The U.S. has better luck exporting opera than, for example, exporting democracy. New York's Metropolitan Opera beams its Saturday matinee performances live onto big silver screens in forty willing countries around the world, while our current democracy export struggles along in but two reluctant countries. In France alone about eighty towns and cities make some Saturday nights (at the decalage horaire of six hours) opera nights, and here where it matters most cinemas in Nice, Cannes, Toulon, Marseille, Nimes and Montpellier present the Met's Live in HD simulcasts, three of which are coming up in December and January.
 
Les Contes d'Hoffmann (December 19) is a new production staged by Broadway director Bart Sher, whose play Joe Turner's Come and Go at the Belasco Theater lured the Obamas for a highly publicized night out last summer. Not that productions matter so much to Live in HD audiences as the nature of the screen prefers the close-up rather than the stage picture, thus we relate more to the performers than to the mises en scene. The visage of beautiful Russian super-star Anna Netrebko will fill the screen while tearing our hearts out as poor Antonia who sings herself to death in the second of Offenbach's Tales.
 
Der Rosenkavalier (January 9) is a different story. It is an old production, very old (forty years and it was an anachronism even then) so it is a rare chance to see how opera was staged when scenery was illusion painting rather than dimensional architecture. While Renee Fleming's Marshallin may be described as more Hollywood glamor than aristocratic Viennese she is a magnificent stage presence and singer, and appropriately well beyond forty.
 
The next week (January 16) Carmen will fill those thousands of screens around the world, but as everyone knows the opera should really be named Jose, because the story is about him and why he kills her. That murderer is tenorissimo Roberto Alagna who stalks our very neighborhoods from time to time (Monaco, Montpellier, Orange).
•••••
• _WRITTEN INSTRUCTION A_:
Sum up the piece on the Met's opera broadcasts in two sentences.
• _WRITTEN INSTRUCTION B_:
Carry on writing the piece on the Met's opera broadcasts, starting after its last sentence.

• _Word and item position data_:
•••••
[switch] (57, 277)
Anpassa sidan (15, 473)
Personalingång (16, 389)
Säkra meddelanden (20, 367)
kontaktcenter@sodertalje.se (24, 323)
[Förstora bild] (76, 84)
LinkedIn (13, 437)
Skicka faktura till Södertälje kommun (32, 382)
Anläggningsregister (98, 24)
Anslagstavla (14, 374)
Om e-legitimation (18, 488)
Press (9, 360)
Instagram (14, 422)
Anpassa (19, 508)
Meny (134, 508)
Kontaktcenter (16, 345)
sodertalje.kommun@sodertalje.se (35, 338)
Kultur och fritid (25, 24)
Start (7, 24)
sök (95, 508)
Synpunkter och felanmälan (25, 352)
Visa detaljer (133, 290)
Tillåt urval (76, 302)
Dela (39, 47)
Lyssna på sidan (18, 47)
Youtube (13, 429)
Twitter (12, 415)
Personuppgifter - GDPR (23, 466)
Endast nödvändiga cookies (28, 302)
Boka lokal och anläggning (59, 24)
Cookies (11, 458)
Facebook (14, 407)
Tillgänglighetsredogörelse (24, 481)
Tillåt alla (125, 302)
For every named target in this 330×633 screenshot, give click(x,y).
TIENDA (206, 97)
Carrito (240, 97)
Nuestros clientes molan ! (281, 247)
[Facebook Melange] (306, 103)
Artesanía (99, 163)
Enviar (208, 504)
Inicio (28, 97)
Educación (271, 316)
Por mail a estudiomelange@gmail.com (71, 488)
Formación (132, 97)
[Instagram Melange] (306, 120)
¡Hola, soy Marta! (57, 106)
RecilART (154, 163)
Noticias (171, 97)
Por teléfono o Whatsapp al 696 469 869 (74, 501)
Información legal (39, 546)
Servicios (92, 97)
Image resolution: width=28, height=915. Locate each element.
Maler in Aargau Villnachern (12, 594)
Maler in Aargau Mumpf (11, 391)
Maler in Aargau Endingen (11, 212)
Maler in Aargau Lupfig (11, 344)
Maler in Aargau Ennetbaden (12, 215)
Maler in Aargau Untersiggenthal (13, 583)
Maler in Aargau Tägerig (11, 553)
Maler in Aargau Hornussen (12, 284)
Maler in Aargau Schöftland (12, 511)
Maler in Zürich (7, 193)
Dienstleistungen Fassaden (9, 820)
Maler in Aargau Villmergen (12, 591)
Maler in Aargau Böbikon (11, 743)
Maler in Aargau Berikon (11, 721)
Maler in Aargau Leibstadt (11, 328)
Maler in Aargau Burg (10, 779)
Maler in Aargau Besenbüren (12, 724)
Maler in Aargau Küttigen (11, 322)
•••••
• _FINAL RESULT A_:
New York's Metropolitan Opera shows its Saturday matinees live on cinema screens in forty countries, including theaters in Nice, Cannes, Toulon, Marseille, Nimes and Montpellier, where three Live in HD simulcasts are coming in December and January. They are a new production of Les Contes d'Hoffmann with Anna Netrebko on December 19, a very old production of Der Rosenkavalier with Renee Fleming on January 9, and Carmen with Roberto Alagna as Jose on January 16.

• _FINAL RESULT B_:
The first of the Met's Live in HD to be seen in France was La Fille du Regiment (April 2008) starring France's most famous diva, Natalie Dessay. Just now the Laurant Pelly Met production (he is head of the Toulouse National Theatre) seen on Live in HD was at San Francisco Opera allowing me a direct comparison of the screen and stage versions. It was no contest -- only the big stage gives proper space to operaÕs overwhelming proportions.
 
There is plenty of real opera upcoming in our region in December and January. See for yourself why opera house opera makes a better show than movie opera. Toulon Opera stages Carmen December 29 and 31, Monte Carlo Opera stages Les Contes d'Hoffmann January 23 - 31 with Neil Shicoff, once and maybe still of the world's great Hoffmanns (he turned 60 this past June), and Montpellier stages La Fille du Regiment December 27 - January 7 in the Davide Livermore production from Trieste (he is a very cool, smart and witty stage director from Italy).
 
If the mise en scne is your thing, as it is mine, besides Montpellier's Daughter of the Regiment, you might try Marseille Opera's Cendrillon (that's Cinderella if your French is not up to speed) in the Renaud Doucet production, December 23 - January 3. This still young choreographer, born in Saint-Cloud (near Paris), used to dance with Marseille's prestigious Ballet National before taking on opera assignments in Germany and the U.S. His production of Cendrillon comes to Marseille from the New York City Opera where its premiere was a tribute to Beverly Sills whose career was a Cinderella story in itself.
 
This is Massenet's Cinderella, composed some sixty years later than Rossini's far more famous La Cenerentola. Massenet's Prince Charming is a trouser role, sung by a Falcon soprano (for those of you not up to speed on soprano voices, a Falcon soprano, uniquely French, is essentially a full lyric with a dark voice), his Cendrillon is a light lyric soprano and her Fairy Godmother is a coloratura soprano. The French have never warmed to males with female voices, thus in Marseille and elsewhere these days Prince Charming is sung by a tenor. Dommage.
 
Not to be missed is Parsifal at the Nice Opera, January 15, 17). Not so long ago the Opera de Nice had fallen into an artistic stupor under Paul-Emile Fourny. Its new general director Jacques Hedouin is of impeccable pedigree (Opera de Lyon, Theatre du Chatalet). He is jump starting Nice artistically with a production of Wagner's last opera designed and directed by famed Swiss minimalist Roland Aeschlimann with choreography by the American avant garde maven Lucinda Childs in association with two prestigious, progressive European theaters, the Grand Thމtre de Geneve and the Leipzig Opera.
 
Parsifal plays not at Nice's miniature and very beautiful belle epoch opera house but at the Acropolis, a large exhibition space that can accommodate big opera production among other big events. The Ville de Nice amusingly apologizes for the 80's (read mediocre) architecture of this facility while extolling the virtues of its public spaces quand meme.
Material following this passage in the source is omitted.